Babam ölünce, ben reklam ajansı ortaklığından ayrılma kararını çok daha kolay verdim. Çünkü, hani yetişkin insandık o zaman. Yani benim kararım, aldıysam yapacağım yani, kim ne karışır… Fakat insanın babası, böyle bir arketipsel figür olarak, rüyamıza giren yaşlı adam gibi, doğruyu yanlışı bilen ve neyi yapıp neyi yapmamamızı söyleme hakkı olan birisi aslında. Onunla hesaplaşmadan, öyle kolay kolay bir şey yapamıyorsun. He, ben demin gördüğünüz hanımefendi ile evlenirken babama mı sordum? Yoo, hiç alakası yok. Ama yine de bir baba figürü var ve o figür ortadan kalktı ve ben bu kararı daha kolay aldım. Tam o sırada da yine bir EŞİK: Bir ilan çıktı. Bir polisiye roman yarışması ilanı.

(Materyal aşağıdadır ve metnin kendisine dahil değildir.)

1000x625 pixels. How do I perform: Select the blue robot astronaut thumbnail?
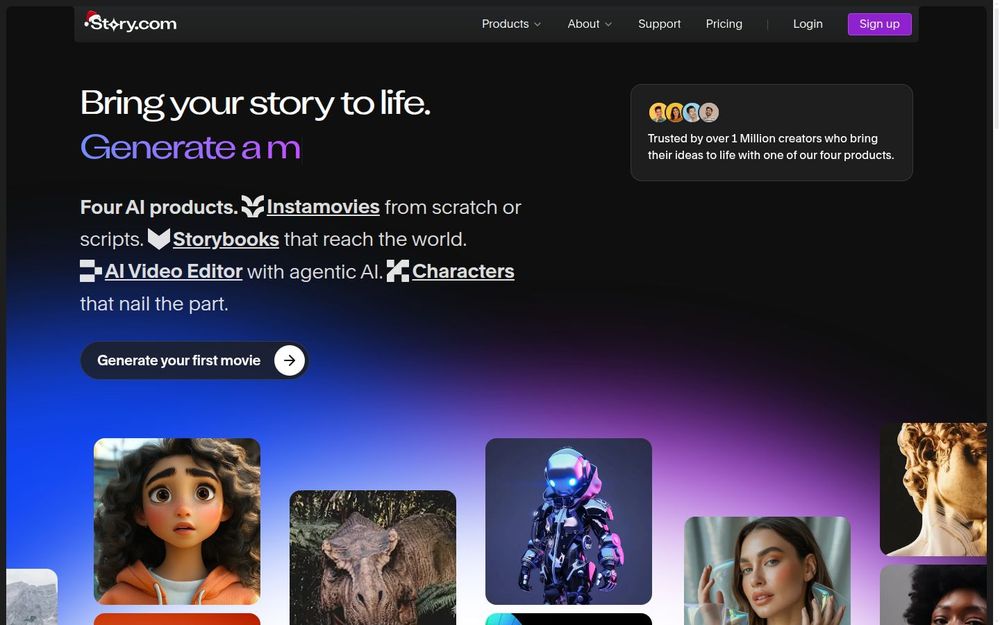[x=568, y=521]
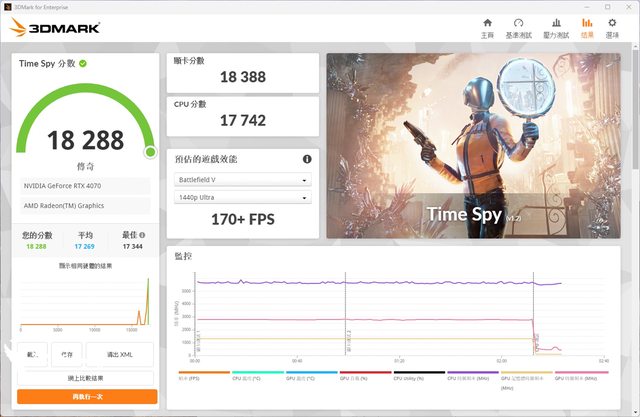This screenshot has height=417, width=640.
Task: Click the 3DMark logo in the header
Action: (x=56, y=27)
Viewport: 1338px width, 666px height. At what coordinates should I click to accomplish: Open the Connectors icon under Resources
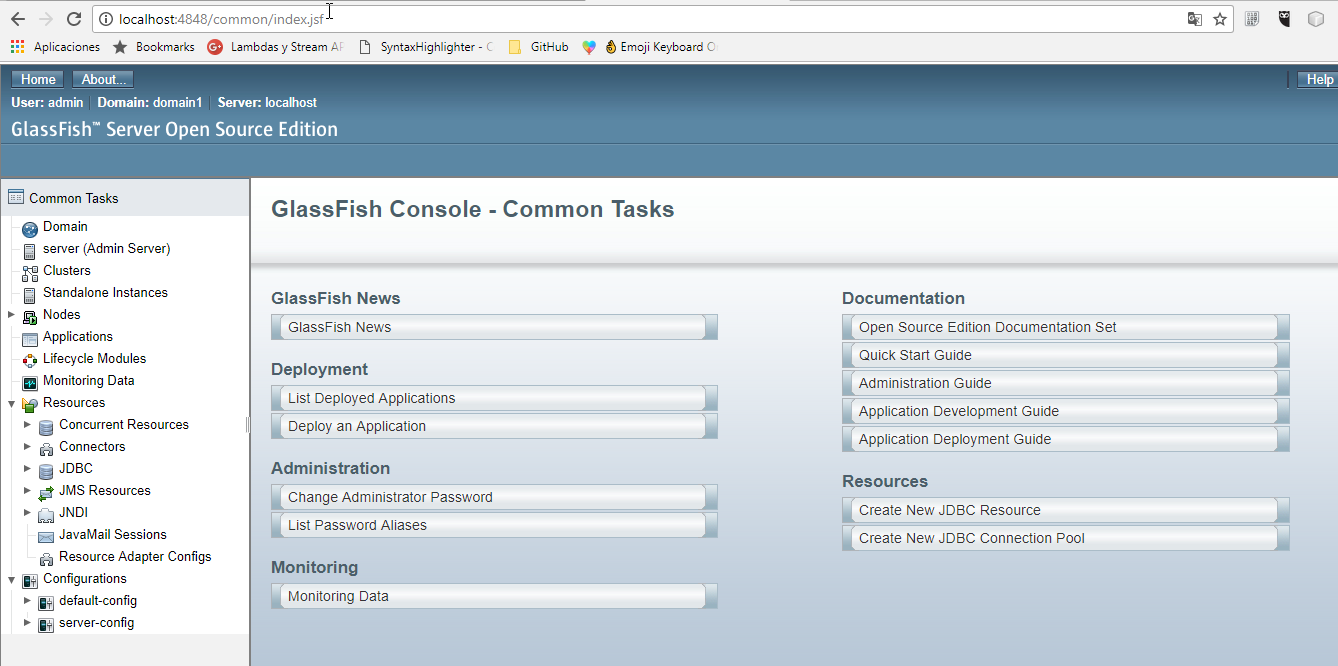[45, 446]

Beste Fırat : Şans yani aynı zamanda..

Celil Oker : İşe bakar mısın? Ulan dedim sen bunu polisiye roman yazsam mı yazmasam mı diye düşünüp duruyordun. Bak sana herifler diyor ki otur yaz! Otur yaz, üstelik biz bunu değerlendireceğiz, üstüne de kazananın kitabını basacağız. Para ödülü de vardı ama komik bir şeydi. Şimdi yapacak bir şey yok, eğer sen adamsan, insansan, yazacaksın yapacak bir şey yok. Kimin önüne gelir böyle bir şey? Hem sen düşünüyorsun ediyorsun, Türk olduğun için, devamlı da erteliyorsun. Oturup yapmamışsın ama herif sana yap diyor. Dolayısıyla her şeyi ayarladım ve müthiş ama müthiş bir çalışma sonucunda birinci kitabı bitirip, yani yarışmaya göndereceğim birinci kitabı bitirip, son günün son anında teslim ettim. Ve durum öyle bir gelişti ki yarışmanın birincisi ben oldum. Ben kazandım. Herifler de sözlerini tuttular. Kitabı hakikaten makul bir hızla bastılar. 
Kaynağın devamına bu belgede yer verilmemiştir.